Antioxidants are particularly effective at suppressing unwanted odors that can be caused by decay but cannot prevent bacterial growth.
III. Chelating agents
These are a sub-set of antioxidants that act via different means. Rather than directly inhibiting oxidation, chelating agents bind metal ions within foods to prevent decay. The most widely used chelating agent is citric acid, which is also the most common preservative in the world. This also includes most polyphosphates, which are effective anti-browning agents for fruits and vegetables.
Sodium Benzoate is among the most commonly used artificial preservatives in food and medicine today. It is also well-studied and considered to be Generally Recognized As Safe (GRAS) by the FDA, allowing it to be used a wide variety of products.
In this article, we’ll cover what sodium benzoate is, where it comes from, its uses, and any potential health issues that might arise from overuse.
- The Basics of Sodium Benzoate
Sodium benzoate is an odorless white power, created by combining benzoic acid with sodium hydroxide (lye). Sodium benzoate is not naturally occurring and must be created in a lab, although its primary ingredient – benzoic acid – is natural. This acid can be found in many commonplace plants, such as tomatoes, cloves, cinnamon, apples, and cranberries. It is also produced as a byproduct of some fermenting processes, such as the creation of yogurt.
Benzoic acid is already a good preservative on its own. The addition of sodium hydroxide makes it more readily soluble, and therefore easier to use in a wider variety of products.
- Uses of Sodium Benzoate
Sodium benzoate was among the first artificial preservatives approved by the FDA and is therefore used widely throughout the food and beverage industry. It actively inhibits the growth of molds and bacteria, allowing for significantly extended shelf lives for treated products.
Being based in an acid, the preservative does have a noticeable sharp flavor. Therefore, it is most commonly used in products which are themselves acidic or salty, such as sodas, citric juices, pickles, salad dressing, and soy sauce.

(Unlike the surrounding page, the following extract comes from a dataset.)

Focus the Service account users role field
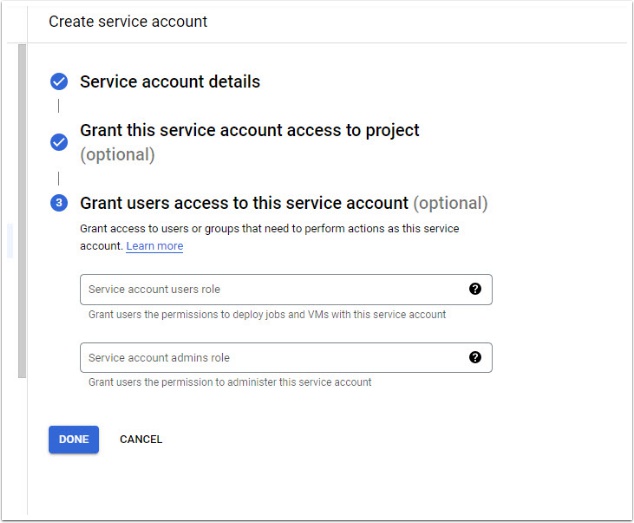This screenshot has height=523, width=634. pyautogui.click(x=270, y=289)
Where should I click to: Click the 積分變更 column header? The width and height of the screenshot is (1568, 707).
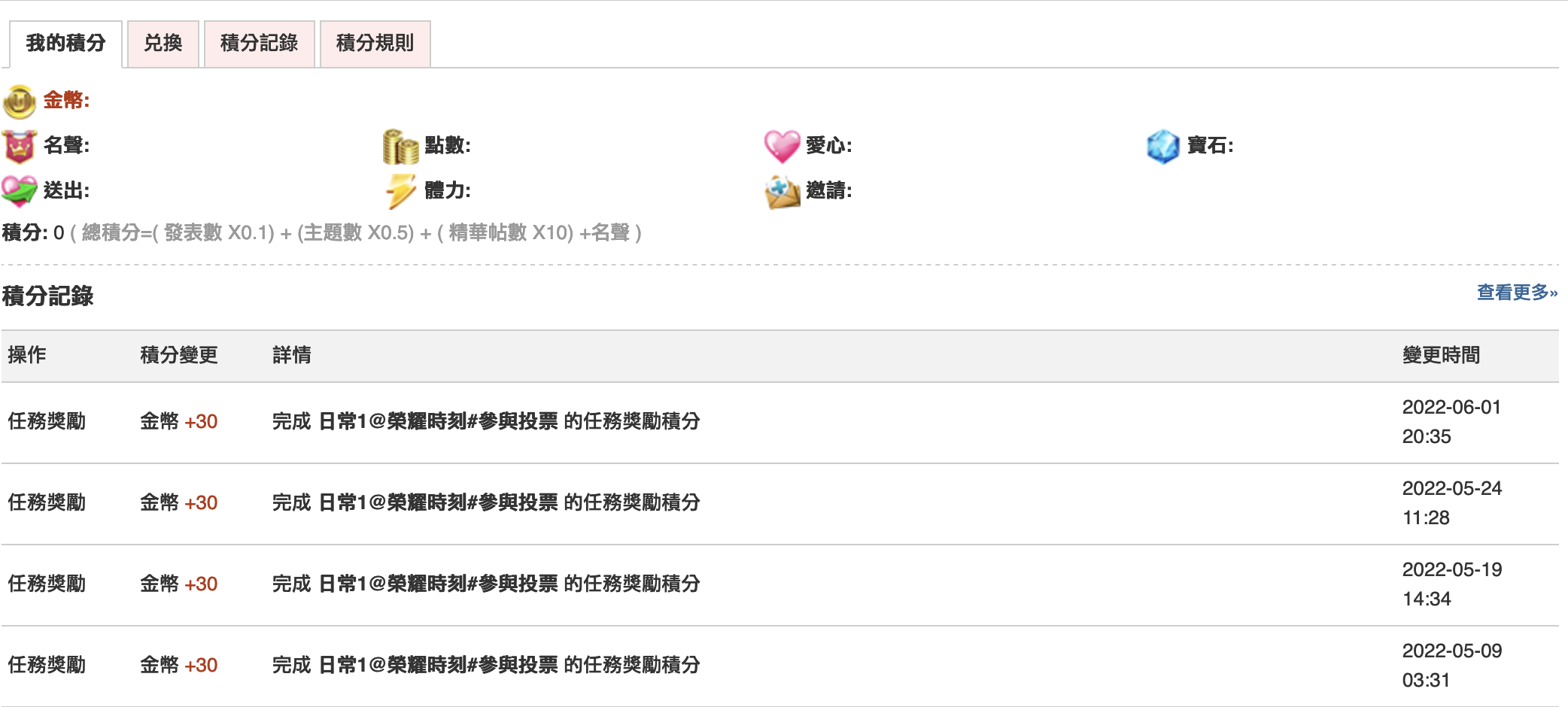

Sodium benzoate also sees significant use in the health and beauty industries. It is commonly used as a preservative for liquid medications, such as cough syrup, and is also utilized in a wide variety of cosmetics.
III. Potential Health Issues from Sodium Benzoate
While sodium benzoate itself is harmless, in certain circumstances it can convert into benzene, which is known to be a carcinogen. This is most likely to happen when in the presence of Vitamin C (ascorbic acid). However, the process is inhibited when sugars are present, so the biggest danger is from diet sodas and fruit juices. The industry generally avoids using sodium benzoate in diet/sugar-free drinks for this reason.
Otherwise, sodium benzoate is considered entirely safe when used in proper quantities.